Печати брата Алексея I, Давида, напротив, известны давно и основательно изучались. На одной из них изображен царь Давид на троне. Надпись на обороте гласит: «Царь Давид, сделай незыблемой силу письмен Давида Комнина, царского внука». Здесь примечательно лишь подчеркивание уже упомянутой линии родства и вполне традиционное обращение к святому, покровителю владельца. Никаких указаний на возможные события или на особую символику нет[876]
. Другая печать породила научную дискуссию. На ней изображен в рост св. Елевферий, а надпись гласит: «Давида Порфирородного слова утверди Елевферий, святитель Божий»[877]. Первый исследователь печати Η. П. Лихачев без колебаний отнес печать к брату основателя Трапезундской империи Давиду и отождествил Елевферия как священномученика, епископа Иллирийского, «совместив» этого святого с другим, кубикуларием Максимиана, погребенным в Тарсе. Η. П. Лихачев не привел каких-либо объяснений причин появления этого святителя на понтийской печати. В. Лоран отнес моливдовул к 1205–1206 гг. и интерпретировал имя Елевферия согласно его прямой символике — «Освободитель», полагая, тем самым, что так Давид хотел выразить свои цели — освобождения Понта и Византии.Э. Брайер посвятил детальное исследование этому сюжету. По его мнению, св. Елевферий из Тарсии (области на р. Сангарий, севернее Плусиады) был выбран для печати как патрон ключевого района, оспариваемого в борьбе между Ласкарем и Давидом в 1205–1208 гг. Э. Брайер настаивал на независимости действий Давида от брата в его планах выйти к Константинополю. Д. И. Коробейников предложил недавно другую интерпретацию. Печать Давида с изображением св. Елевферия Тарсийского, чья память отмечается 15 декабря, возможно, отмечала одну из побед Давида, приходившуюся на эту дату, вероятно, снятие осады с Ираклии Понтийской Ласкарем (при помощи отряда латинян) в 1206 г.[878]

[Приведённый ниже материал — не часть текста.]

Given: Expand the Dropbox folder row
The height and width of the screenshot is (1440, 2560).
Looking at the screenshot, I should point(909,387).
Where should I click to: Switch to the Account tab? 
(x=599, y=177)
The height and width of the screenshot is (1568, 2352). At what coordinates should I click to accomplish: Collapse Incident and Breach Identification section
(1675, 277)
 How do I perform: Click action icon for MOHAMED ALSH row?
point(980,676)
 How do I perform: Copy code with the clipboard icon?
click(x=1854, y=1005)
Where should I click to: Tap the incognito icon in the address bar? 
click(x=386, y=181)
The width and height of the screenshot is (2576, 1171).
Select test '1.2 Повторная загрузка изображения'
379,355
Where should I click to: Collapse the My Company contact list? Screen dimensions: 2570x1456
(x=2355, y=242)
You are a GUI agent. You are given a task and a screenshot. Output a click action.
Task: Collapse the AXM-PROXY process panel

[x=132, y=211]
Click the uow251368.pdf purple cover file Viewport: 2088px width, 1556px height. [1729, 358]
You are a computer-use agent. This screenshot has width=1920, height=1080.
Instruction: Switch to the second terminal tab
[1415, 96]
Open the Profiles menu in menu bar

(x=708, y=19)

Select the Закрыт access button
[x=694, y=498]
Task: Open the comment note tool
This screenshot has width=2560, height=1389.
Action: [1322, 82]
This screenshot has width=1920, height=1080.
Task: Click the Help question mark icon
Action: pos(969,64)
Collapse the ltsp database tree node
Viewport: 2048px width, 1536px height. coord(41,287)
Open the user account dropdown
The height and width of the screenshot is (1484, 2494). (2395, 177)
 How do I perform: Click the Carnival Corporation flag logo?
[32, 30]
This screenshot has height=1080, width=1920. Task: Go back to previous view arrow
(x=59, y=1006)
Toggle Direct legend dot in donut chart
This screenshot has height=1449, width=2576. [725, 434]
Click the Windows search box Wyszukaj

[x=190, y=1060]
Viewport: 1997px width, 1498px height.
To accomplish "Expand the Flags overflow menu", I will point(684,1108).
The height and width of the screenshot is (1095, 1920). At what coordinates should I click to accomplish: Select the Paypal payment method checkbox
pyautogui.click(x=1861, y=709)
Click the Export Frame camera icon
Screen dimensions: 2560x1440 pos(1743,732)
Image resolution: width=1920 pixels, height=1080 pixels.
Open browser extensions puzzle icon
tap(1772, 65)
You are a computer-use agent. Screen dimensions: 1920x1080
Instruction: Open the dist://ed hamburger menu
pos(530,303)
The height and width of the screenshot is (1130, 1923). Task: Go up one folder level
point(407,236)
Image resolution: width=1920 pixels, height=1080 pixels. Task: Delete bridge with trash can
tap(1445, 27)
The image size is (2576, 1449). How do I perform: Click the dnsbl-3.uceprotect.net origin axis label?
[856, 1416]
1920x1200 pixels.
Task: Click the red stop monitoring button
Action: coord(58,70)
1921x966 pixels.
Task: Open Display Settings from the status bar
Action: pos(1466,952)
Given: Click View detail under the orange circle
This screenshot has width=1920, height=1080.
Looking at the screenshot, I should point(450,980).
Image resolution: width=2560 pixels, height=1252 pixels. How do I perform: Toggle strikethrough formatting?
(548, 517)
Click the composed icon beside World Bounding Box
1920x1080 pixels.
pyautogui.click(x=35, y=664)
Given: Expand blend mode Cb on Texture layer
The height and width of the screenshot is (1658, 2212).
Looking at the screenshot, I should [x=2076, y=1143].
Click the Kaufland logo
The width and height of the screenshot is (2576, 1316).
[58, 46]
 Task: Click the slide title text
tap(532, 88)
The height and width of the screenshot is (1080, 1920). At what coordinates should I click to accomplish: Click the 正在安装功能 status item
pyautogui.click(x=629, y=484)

Ни одну из гипотез нельзя исключить, но ни одна из них не является ничем большим, чем предположением, не исключающим и другие версии. С очевидностью можно говорить лишь об одном: Великие Комнины «искали» своего святого патрона, паладиум своего государства. И св. Елевферий, как кажется, не был случайным в этом поиске. Неизвестная до недавнего времени печать Катакалона Гавры (второй половины XII в.) также имела на аверсе изображение этого святого, притом также в рост, в омофоре и с Евангелием[879]. Катакалон Гавра неизвестен нам из других источников. Ясна лишь его принадлежность к понтийскому роду, но все более очевидным представляется какая-то, непонятная до конца, связь этого святителя со знатными понтийскими фамилиями.В качестве патрона и защитника своей державы Великие Комнины рассматривали и Богородицу[880]
, и св. Георгия[881], и пророка Давида, и св. Евгения, и Елевферия Тарсийского… Поразительно, но на этом этапе в такой роли не представал основной, истинно местный святой-воин Феодор Гавра. Причин тому, наверное, было две. Созвучие имени святого главному врагу — Феодору Ласкарю и, что важнее, иной смысл идеологических устремлений Комнинов в этот ранний период: не создание местного Понтийского государства, а реставрация византийской монархии. Для этой цели местный трапезундский святой, к тому же оспаривавший власть у константинопольских прародителей Великих Комнинов подходил мало.Выбор покровителя державы был сделан после утраты Пафлагонии и Синопа. Когда стало ясно, что предстоит создавать «местную империю», склонились к обоснованию и воссозданию культа св. Евгения. И хотя основа всеобъемлющего почитания святителя была создана в царствование Алексея II и Алексея III, уже на первых известных серебряных аспрах Великих Комнинов, Иоанна I (1235–1238) и Мануила I (1238–1263), равно как на медных монетах Мануила и Георгия (1266–1280) помещается изображение св. Евгения[882]
. Оно станет затем неотъемлемым для всех последующих аспров Трапезундской империи. Медальон с изображением св. Евгения украшал и ныне несохранившееся изображение Мануила в храме Св. Софии[883].